В этот день с ним всегда происходило какое-то перерождение и обновление. Он как будто сбрасывал с себя груз навалившегося возраста и тяжесть набежавших жизненных проблем. Глядя на радостно толпящуюся у школьных дверей ребятню, Виктор Петрович переставал быть профессором. И опять становился простым учителем истории, волнительно ожидающим своего первого урока.

Однажды переживший подобное, сохраняет в себе это навсегда. Потому что есть в этом завораживающем дне первого сентября что-то мистическое и непостижимое…
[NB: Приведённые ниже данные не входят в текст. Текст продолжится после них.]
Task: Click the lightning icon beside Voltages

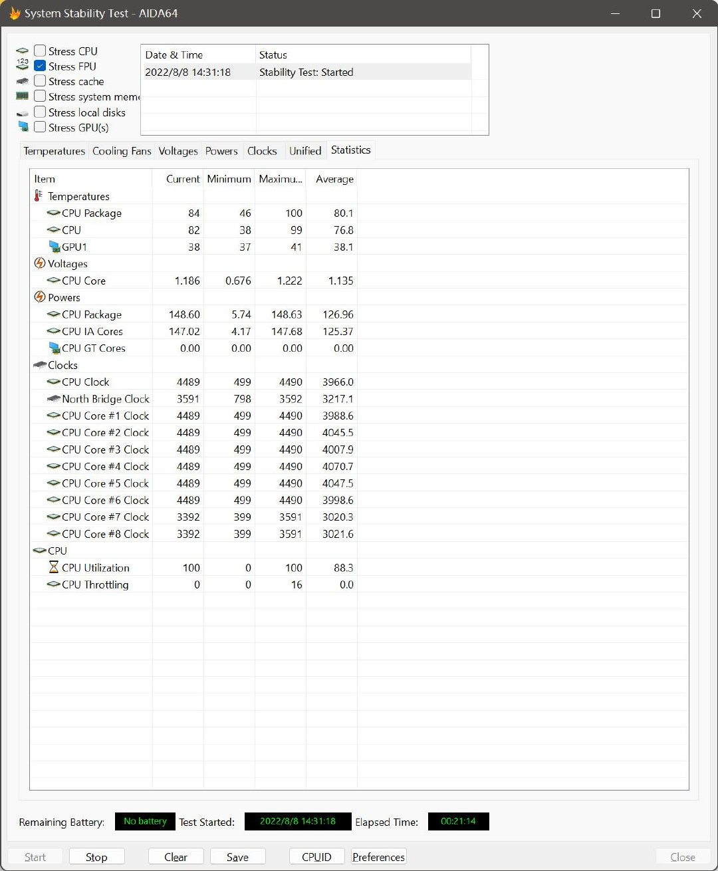Action: tap(40, 263)
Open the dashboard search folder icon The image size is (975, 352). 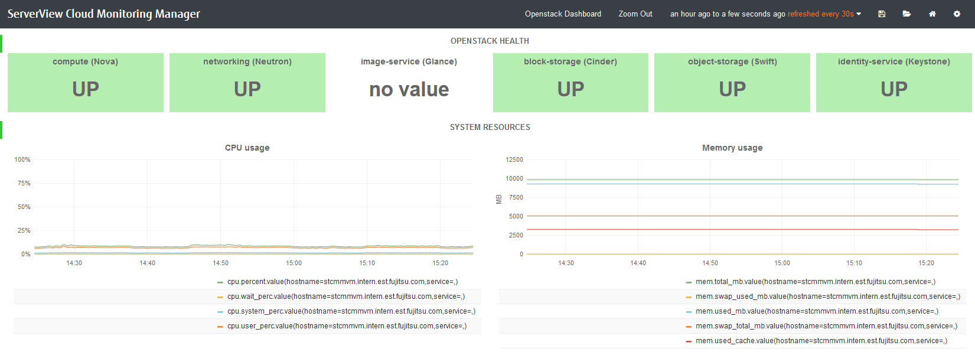coord(906,14)
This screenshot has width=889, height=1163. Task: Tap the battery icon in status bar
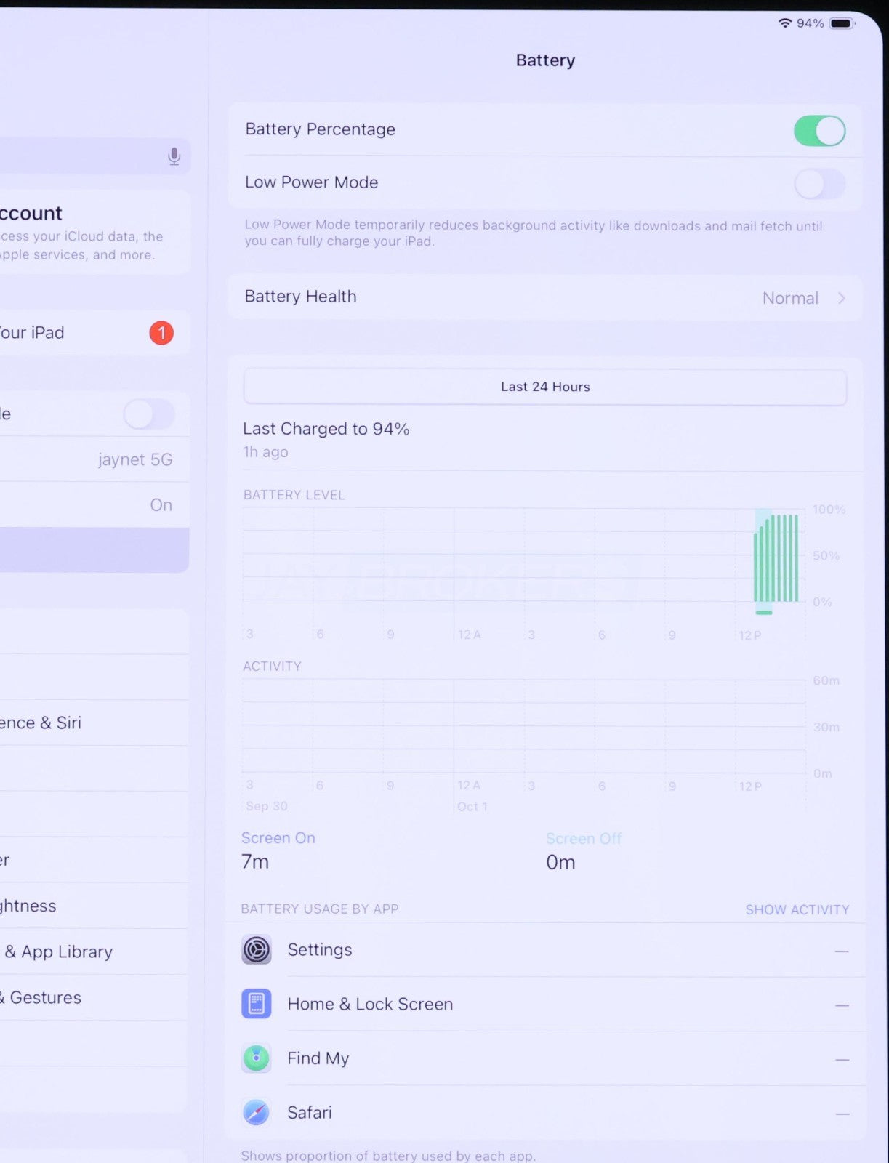tap(841, 23)

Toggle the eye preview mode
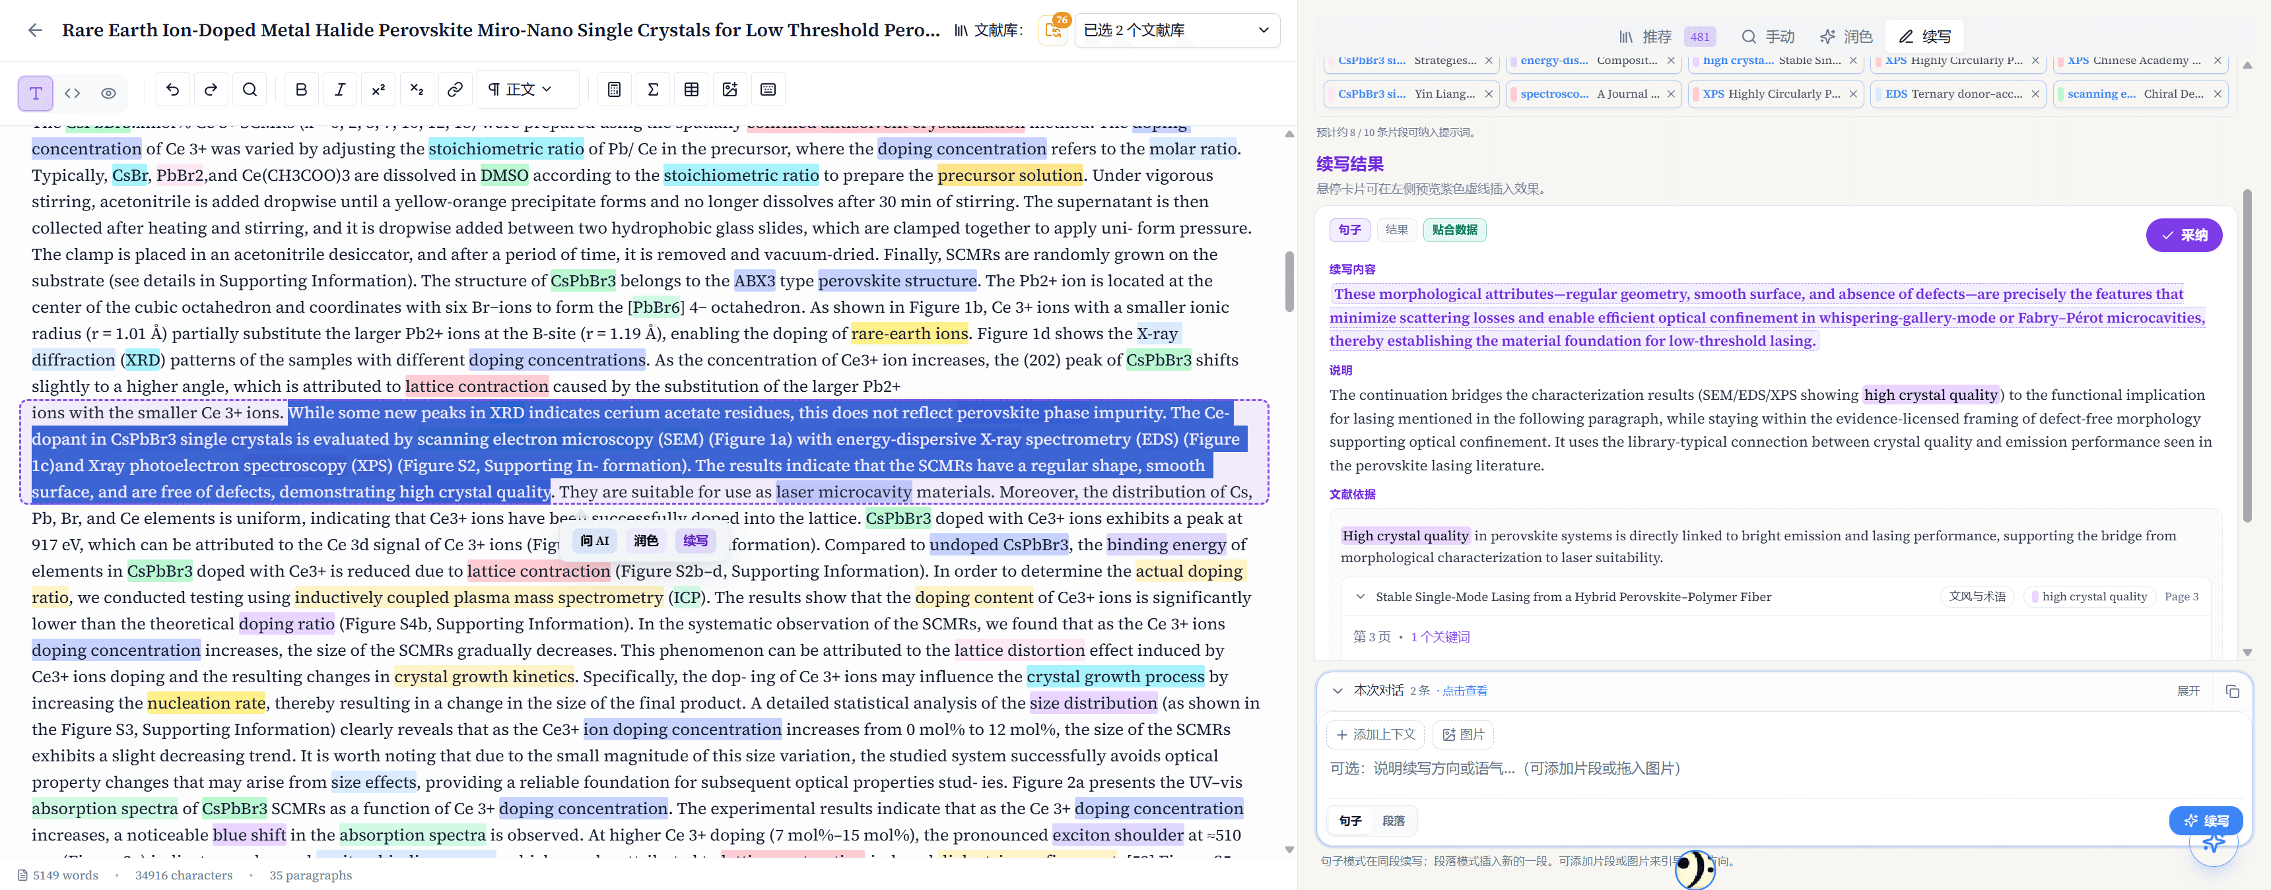(108, 93)
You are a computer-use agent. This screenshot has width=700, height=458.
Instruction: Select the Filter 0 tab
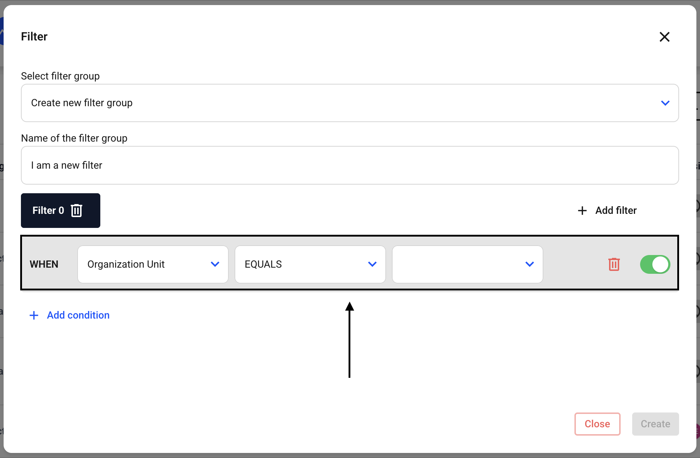(48, 211)
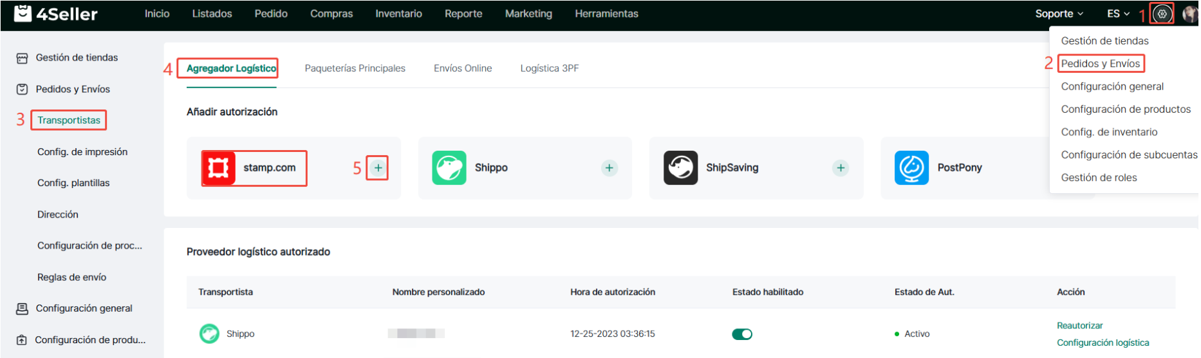
Task: Expand the Soporte dropdown
Action: [x=1059, y=14]
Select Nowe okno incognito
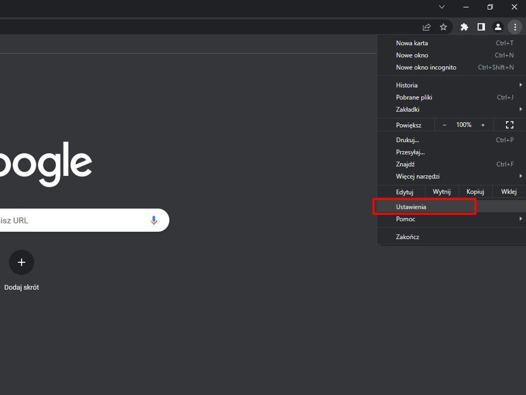Viewport: 526px width, 395px height. (x=426, y=67)
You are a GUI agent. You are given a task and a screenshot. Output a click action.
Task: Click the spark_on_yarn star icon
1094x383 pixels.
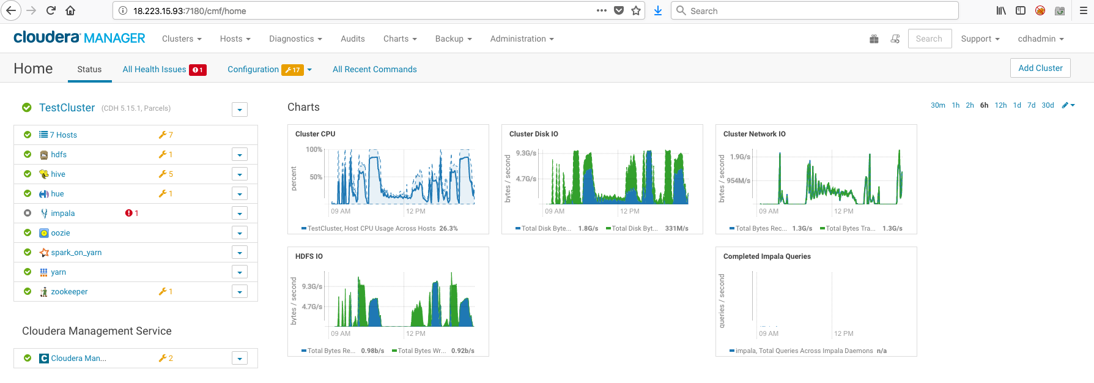tap(44, 253)
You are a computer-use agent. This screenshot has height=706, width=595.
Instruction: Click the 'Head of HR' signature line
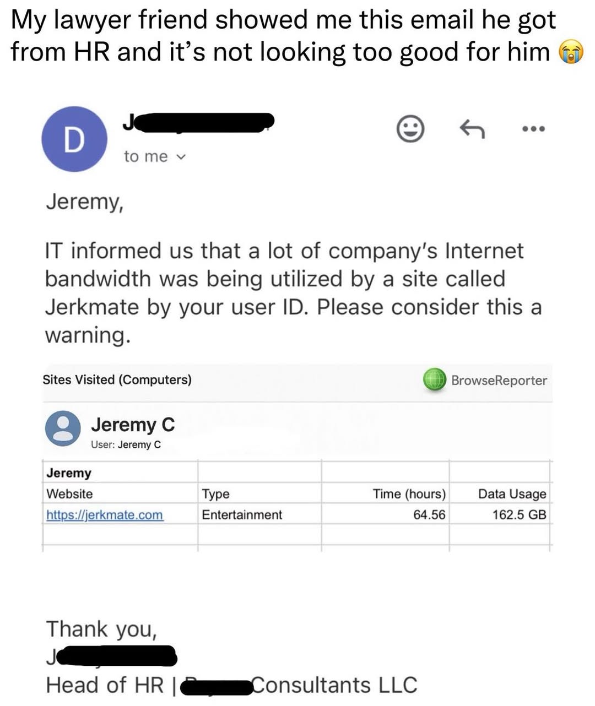231,685
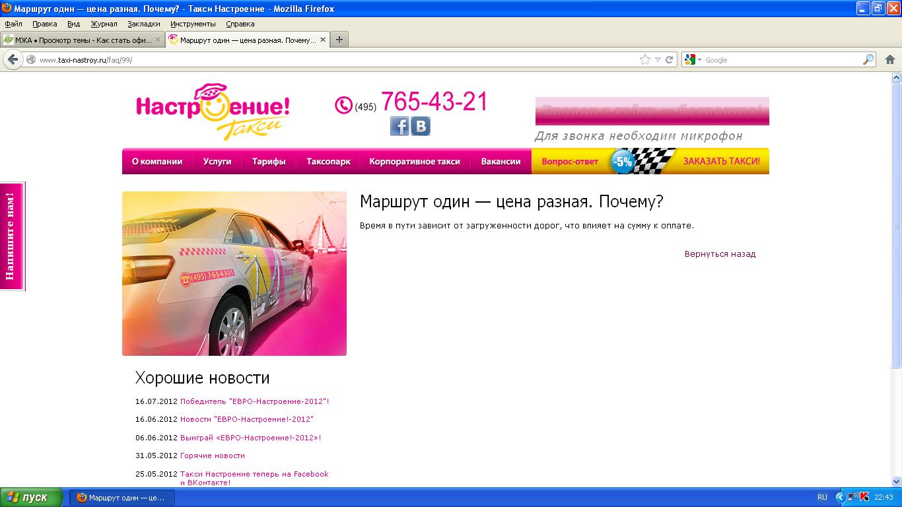Open the URL history dropdown arrow
Image resolution: width=902 pixels, height=507 pixels.
pos(658,59)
…Как обычно, проснувшись чуть свет, Виктор Петрович взглянул на часы и ужаснулся. На циферблате было шесть утра, а в окошечке для даты торчала цифра один. И только теперь он понял, что в Москве уже два часа дня первого сентября. Он проспал не только первый, но и последний урок.

Тихонько, чтобы не разбудить семью Дэвида, он пробрался в гостиную и включил телевизор.

Сначала ему показалось, что уже с утра пораньше американцы решили прокрутить какой-то боевик. На экране бегали вооруженные люди. То и дело показывали совершенно опешивших мужчин и рыдающих женщин.

Откуда-то сбоку появилась фигура армейского генерала.

И вдруг Виктор Петрович понял, что генерал — в российской военной форме. А прибавив звук, он отчетливо услышал русскую речь.